◆ WHAT YOU NEED TO DO ◆
Report every line below that has the string "each" in it.

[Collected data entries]
* * *
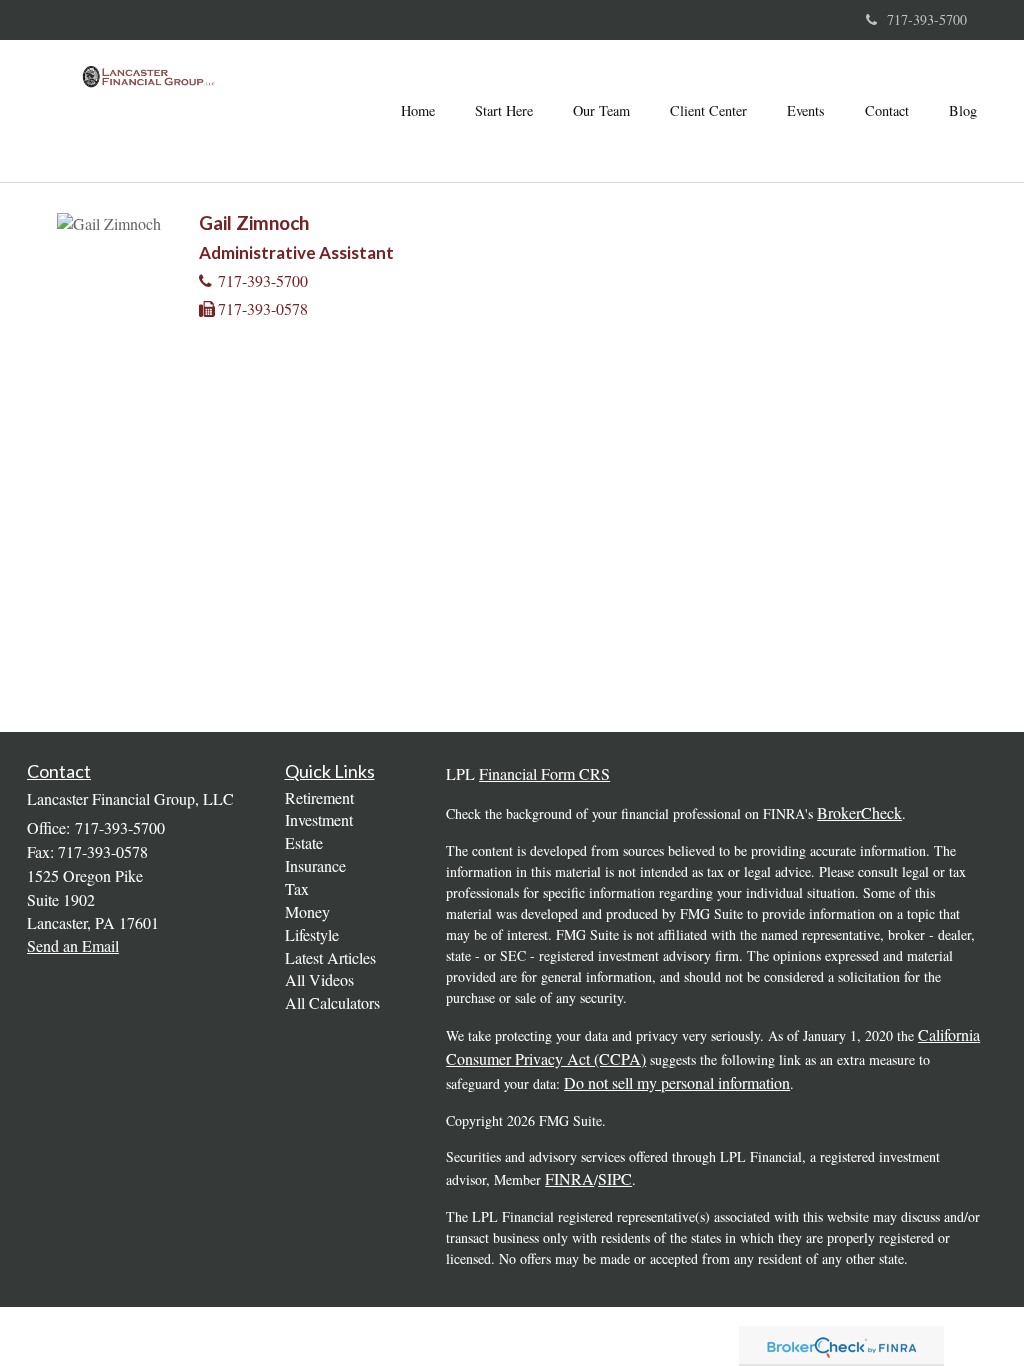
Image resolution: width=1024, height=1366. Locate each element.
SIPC (615, 1178)
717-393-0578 (263, 308)
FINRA (569, 1178)
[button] (504, 111)
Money (307, 911)
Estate (304, 842)
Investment (319, 819)
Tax (297, 888)
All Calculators (332, 1002)
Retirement (319, 797)
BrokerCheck (859, 812)
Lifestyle (312, 934)
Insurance (315, 865)
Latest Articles (330, 957)
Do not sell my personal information (677, 1082)
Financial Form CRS (544, 773)
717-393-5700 (927, 19)
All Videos (319, 979)
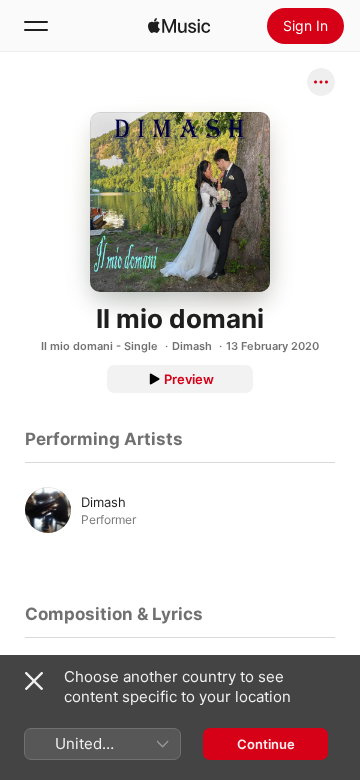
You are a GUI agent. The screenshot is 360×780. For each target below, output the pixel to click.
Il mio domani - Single (99, 346)
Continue (266, 744)
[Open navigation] (36, 26)
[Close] (34, 681)
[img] (179, 26)
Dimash (192, 346)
* * *
◆ EXERCISE RESULT ◆
Image resolution: width=1024, height=1366. Locate each element.
You are a GUI agent. The screenshot is 360×780. For each target below, output the pixel to click.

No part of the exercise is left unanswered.